_Problem requirements_
From the records below, please print only the lines from the one containing "Given: Click the" through the one containing "This screenshot has height=452, width=695.", both included. Skip the pictures.

_Exercise material_
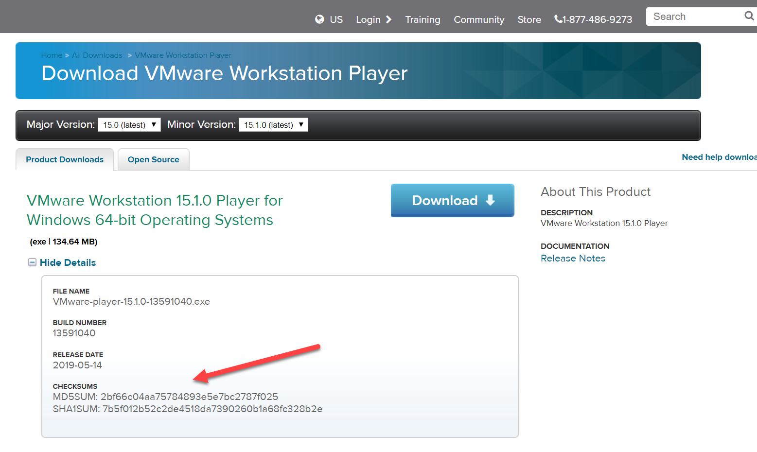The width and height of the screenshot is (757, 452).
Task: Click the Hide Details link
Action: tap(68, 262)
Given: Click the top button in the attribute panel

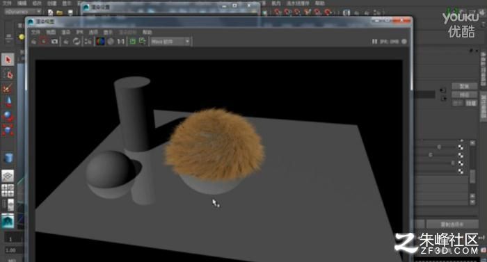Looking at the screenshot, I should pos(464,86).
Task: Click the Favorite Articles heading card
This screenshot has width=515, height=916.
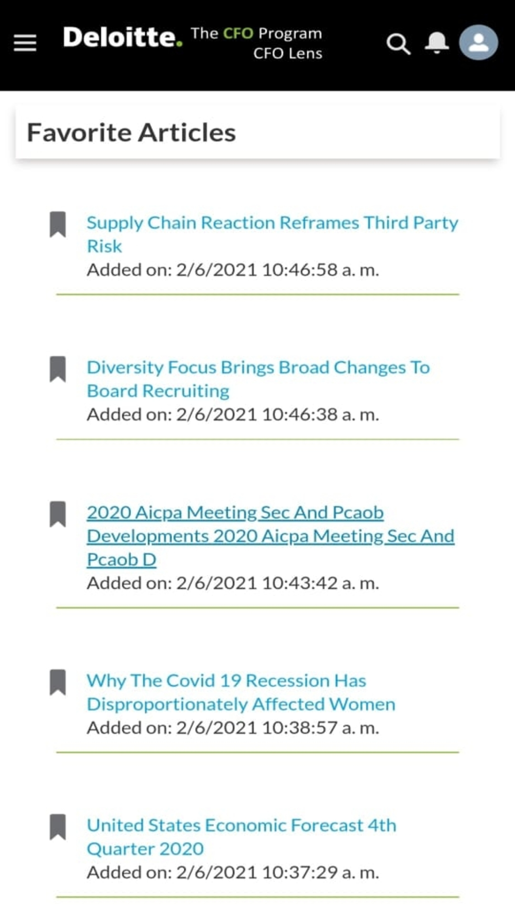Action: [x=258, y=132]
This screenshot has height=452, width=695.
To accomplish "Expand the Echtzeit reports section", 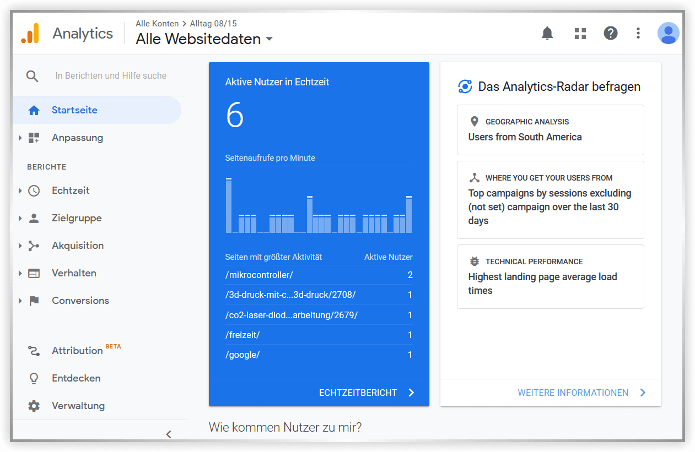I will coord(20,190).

...

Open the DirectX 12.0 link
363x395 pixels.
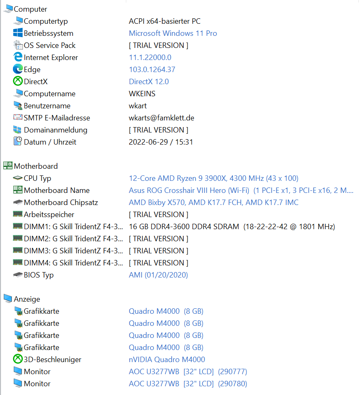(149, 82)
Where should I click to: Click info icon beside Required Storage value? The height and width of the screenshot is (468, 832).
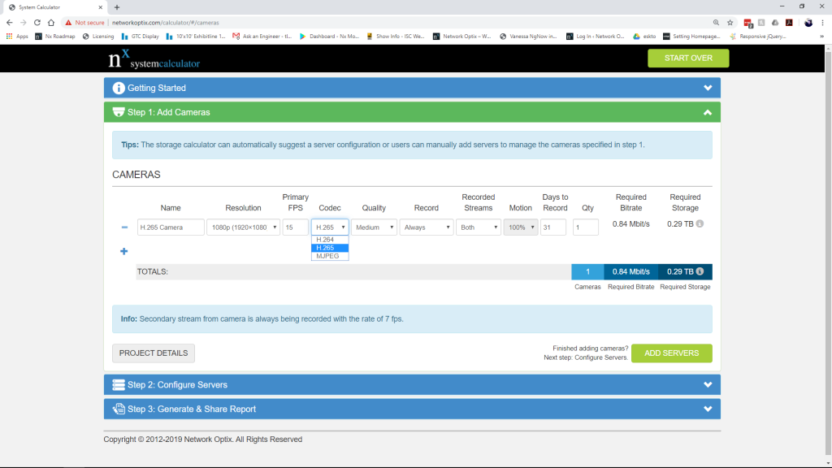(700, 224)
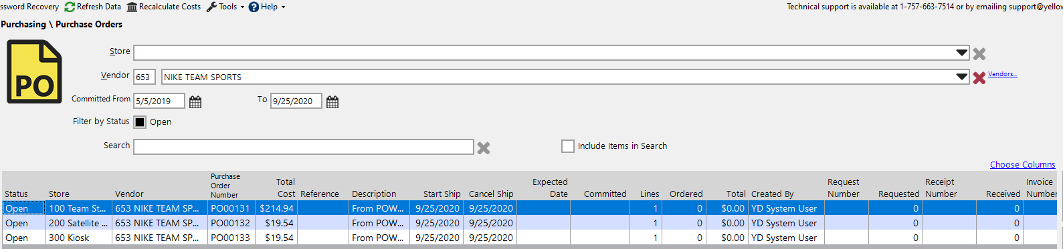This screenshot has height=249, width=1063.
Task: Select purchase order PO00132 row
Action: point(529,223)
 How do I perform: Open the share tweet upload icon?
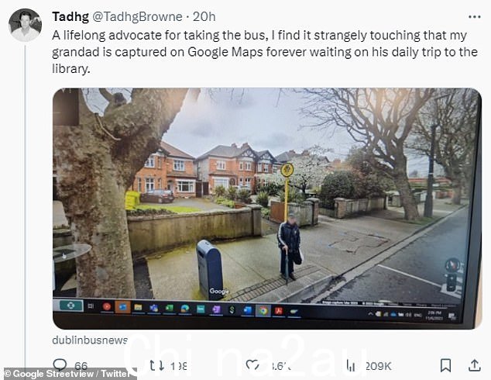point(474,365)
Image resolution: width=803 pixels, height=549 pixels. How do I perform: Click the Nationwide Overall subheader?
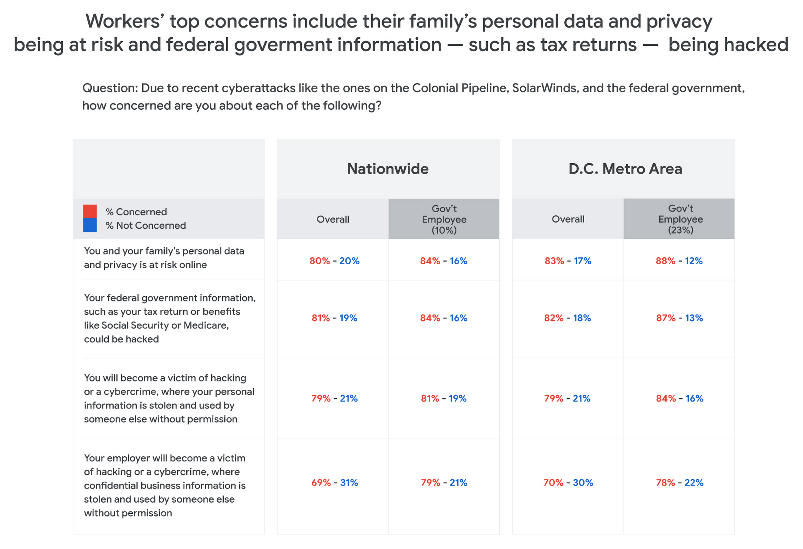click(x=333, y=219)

_Solution to the problem_
Given: Click the top button in the attribute panel

Looking at the screenshot, I should pos(464,86).
Task: Click the Favorite Articles heading card
This screenshot has width=515, height=916.
Action: [x=258, y=132]
This screenshot has height=452, width=695.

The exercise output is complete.